Notice a little boost to your pay packet this month? Around 27 million people in the UK paid less in National Insurance after cuts to the rate came into effect from 6th January.

The Chancellor announced the changes in last year’s Autumn Statement, which saw the NI rate lowered by two percentage points from 12% to 10%.

While it’s nice to see a little extra in your payslip, it’s worth noting that this isn’t a true tax cut.
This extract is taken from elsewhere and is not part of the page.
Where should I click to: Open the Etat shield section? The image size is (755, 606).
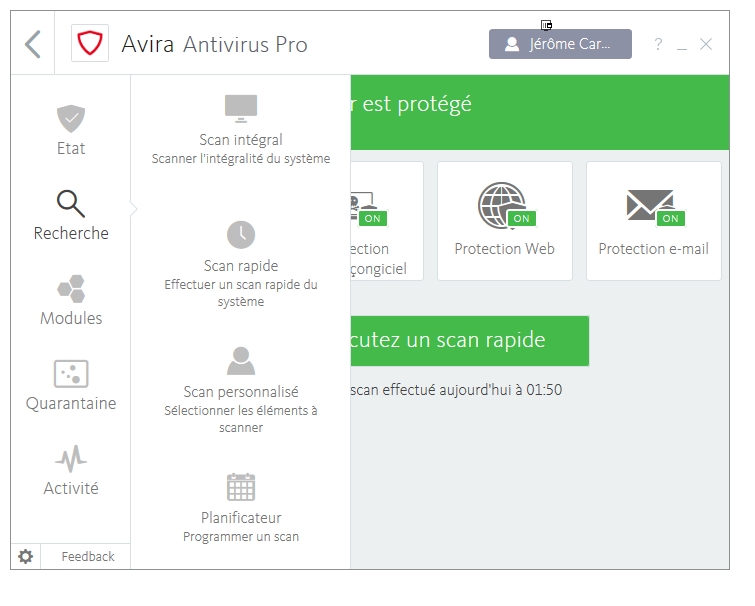point(71,131)
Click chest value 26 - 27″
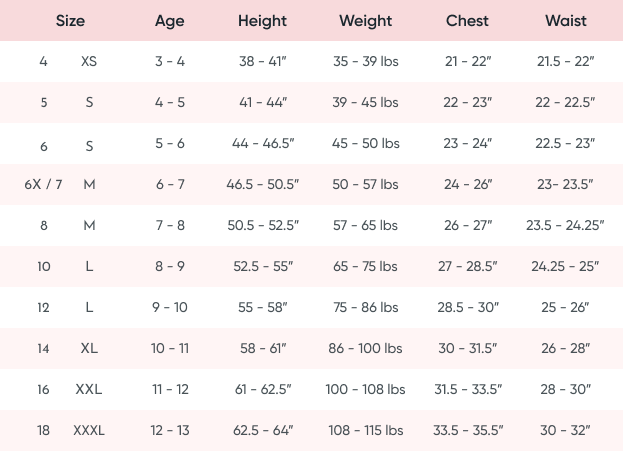Viewport: 623px width, 451px height. click(x=468, y=226)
Income tax thresholds were frozen in 2022, which means that as wages increase with inflation, more people will end up paying more tax (this is called fiscal drag).
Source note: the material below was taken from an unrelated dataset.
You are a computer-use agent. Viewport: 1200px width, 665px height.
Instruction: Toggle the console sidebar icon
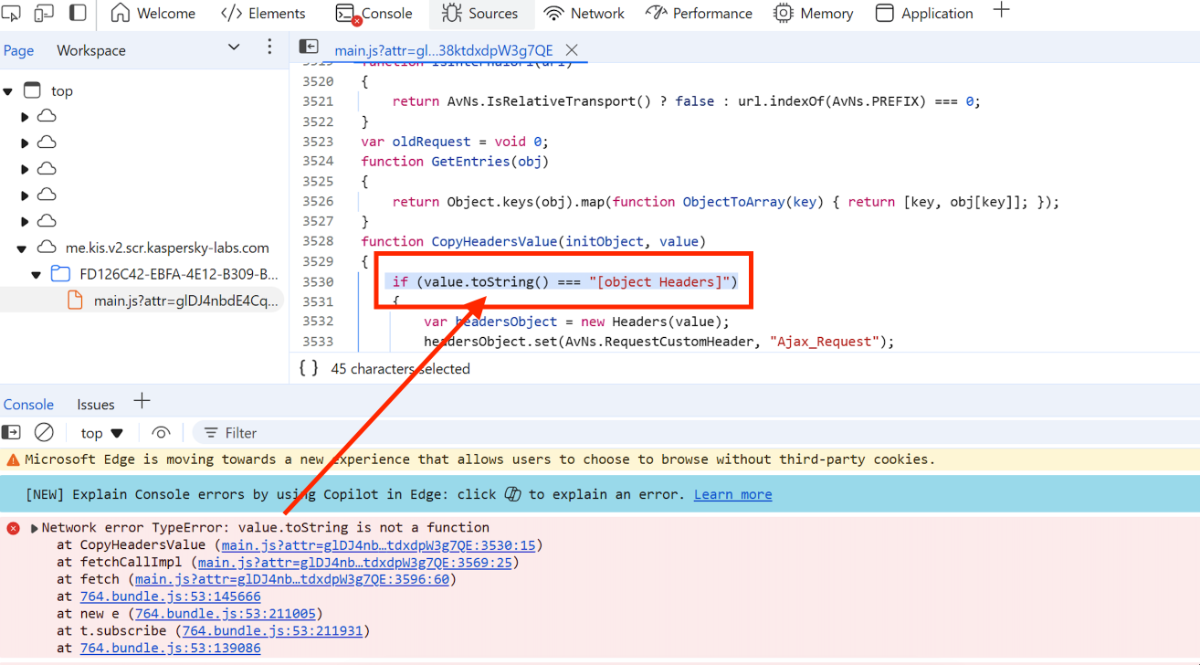tap(11, 433)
According to the Office for Budget Responsibility, this six-year freeze in the Personal Allowance could lead to nearly 4 million extra people paying income tax between 2022-23 and 2028-29.

 

How much will I save in the National Insurance cuts?

The change could see someone on the UK average salary of £35k earn an extra £37 per month or £449 per year. Anyone earning more than £50,270 a year will save the maximum of £754.

 

 

*Calculated based on gross income, assuming standard auto-enrolment pension contributions and not including student loan repayments.

 

Are there changes to National Insurance for self-employed people?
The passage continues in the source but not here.